That dependency creates risk.

It limits valuation.

It slows growth.

It creates stress.

Most importantly, it prevents the company from reaching its full potential.

The Day Everything Changes

The day you become the biggest risk to your company's growth is rarely obvious.

There is no announcement.

No warning light.

No dramatic event.

Growth simply begins to slow.

Decisions take longer.

Employees become hesitant.

Opportunities are missed.

The owner's workload continues increasing while results become harder to achieve.

If any of that sounds familiar, it may be time to ask a difficult question.

Are you building a business that depends on you?

Or are you building a business that can thrive because of the systems, people, and leadership structure you have created?

The answer often determines whether a company remains stuck where it is or reaches the next level of growth.

The skills that got you here were necessary.

The challenge is recognizing when those same skills have become limitations.

Sometimes the next stage of growth is not about working harder.

Sometimes it is about leading differently.

Connect With Darlene

If your business has reached seven figures and growth has stalled, the problem may not be marketing, sales, or the economy.

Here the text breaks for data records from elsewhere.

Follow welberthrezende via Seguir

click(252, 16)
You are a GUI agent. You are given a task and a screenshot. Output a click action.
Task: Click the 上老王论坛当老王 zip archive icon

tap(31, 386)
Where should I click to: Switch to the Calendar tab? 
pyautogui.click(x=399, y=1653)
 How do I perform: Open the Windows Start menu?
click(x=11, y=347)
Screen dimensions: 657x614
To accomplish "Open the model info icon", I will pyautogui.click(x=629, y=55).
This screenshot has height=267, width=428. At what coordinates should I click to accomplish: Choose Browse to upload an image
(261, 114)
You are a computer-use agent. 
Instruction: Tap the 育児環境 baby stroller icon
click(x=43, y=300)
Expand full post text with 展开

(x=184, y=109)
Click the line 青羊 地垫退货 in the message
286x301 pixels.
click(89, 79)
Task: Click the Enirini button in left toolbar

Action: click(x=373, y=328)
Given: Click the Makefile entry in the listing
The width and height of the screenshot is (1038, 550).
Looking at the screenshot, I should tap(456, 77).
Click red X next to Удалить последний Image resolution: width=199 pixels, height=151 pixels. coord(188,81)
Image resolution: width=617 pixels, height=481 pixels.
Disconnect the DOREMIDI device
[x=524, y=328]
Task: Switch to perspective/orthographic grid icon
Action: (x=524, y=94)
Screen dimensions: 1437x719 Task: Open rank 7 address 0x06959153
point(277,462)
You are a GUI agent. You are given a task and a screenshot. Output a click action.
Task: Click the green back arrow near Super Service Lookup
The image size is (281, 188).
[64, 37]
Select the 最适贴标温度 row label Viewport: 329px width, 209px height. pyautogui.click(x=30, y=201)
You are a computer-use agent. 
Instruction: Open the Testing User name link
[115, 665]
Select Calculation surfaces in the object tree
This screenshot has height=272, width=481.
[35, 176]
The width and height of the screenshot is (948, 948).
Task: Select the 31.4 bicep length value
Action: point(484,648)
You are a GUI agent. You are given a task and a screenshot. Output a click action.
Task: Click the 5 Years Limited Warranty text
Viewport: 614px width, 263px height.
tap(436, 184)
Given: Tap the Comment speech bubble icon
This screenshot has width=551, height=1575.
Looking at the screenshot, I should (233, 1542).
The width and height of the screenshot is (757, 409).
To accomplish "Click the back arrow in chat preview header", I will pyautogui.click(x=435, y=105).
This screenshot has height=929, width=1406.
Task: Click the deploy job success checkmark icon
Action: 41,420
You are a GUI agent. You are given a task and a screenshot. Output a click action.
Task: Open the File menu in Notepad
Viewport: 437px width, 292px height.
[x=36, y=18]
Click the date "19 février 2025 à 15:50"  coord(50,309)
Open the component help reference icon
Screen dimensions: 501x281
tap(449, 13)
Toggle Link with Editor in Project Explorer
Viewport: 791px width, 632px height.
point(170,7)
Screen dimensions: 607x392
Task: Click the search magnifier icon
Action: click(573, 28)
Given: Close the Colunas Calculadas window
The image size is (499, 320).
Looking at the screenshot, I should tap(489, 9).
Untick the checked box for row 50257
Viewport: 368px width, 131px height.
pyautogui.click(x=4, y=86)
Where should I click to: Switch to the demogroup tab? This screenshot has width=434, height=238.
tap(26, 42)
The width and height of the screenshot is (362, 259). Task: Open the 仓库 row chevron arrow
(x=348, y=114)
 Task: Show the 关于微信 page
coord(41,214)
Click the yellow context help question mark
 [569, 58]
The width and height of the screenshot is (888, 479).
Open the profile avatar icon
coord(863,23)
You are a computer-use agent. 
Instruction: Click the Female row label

In my experience, many business owners are chasing symptoms while the real issue lies deeper within the structure of the company.

As a business strategist, entrepreneur, and management consultant with more than 30 years of experience, I help business owners identify the hidden obstacles preventing growth and build practical strategies to move forward.

To learn more about my consulting services, workshops, Business Growth Forum, or the 1% CEO Circle, visit my website or schedule a conversation. You may discover that the next breakthrough for your business has less to do with working harder and more to do with building a company that no longer depends entirely on you.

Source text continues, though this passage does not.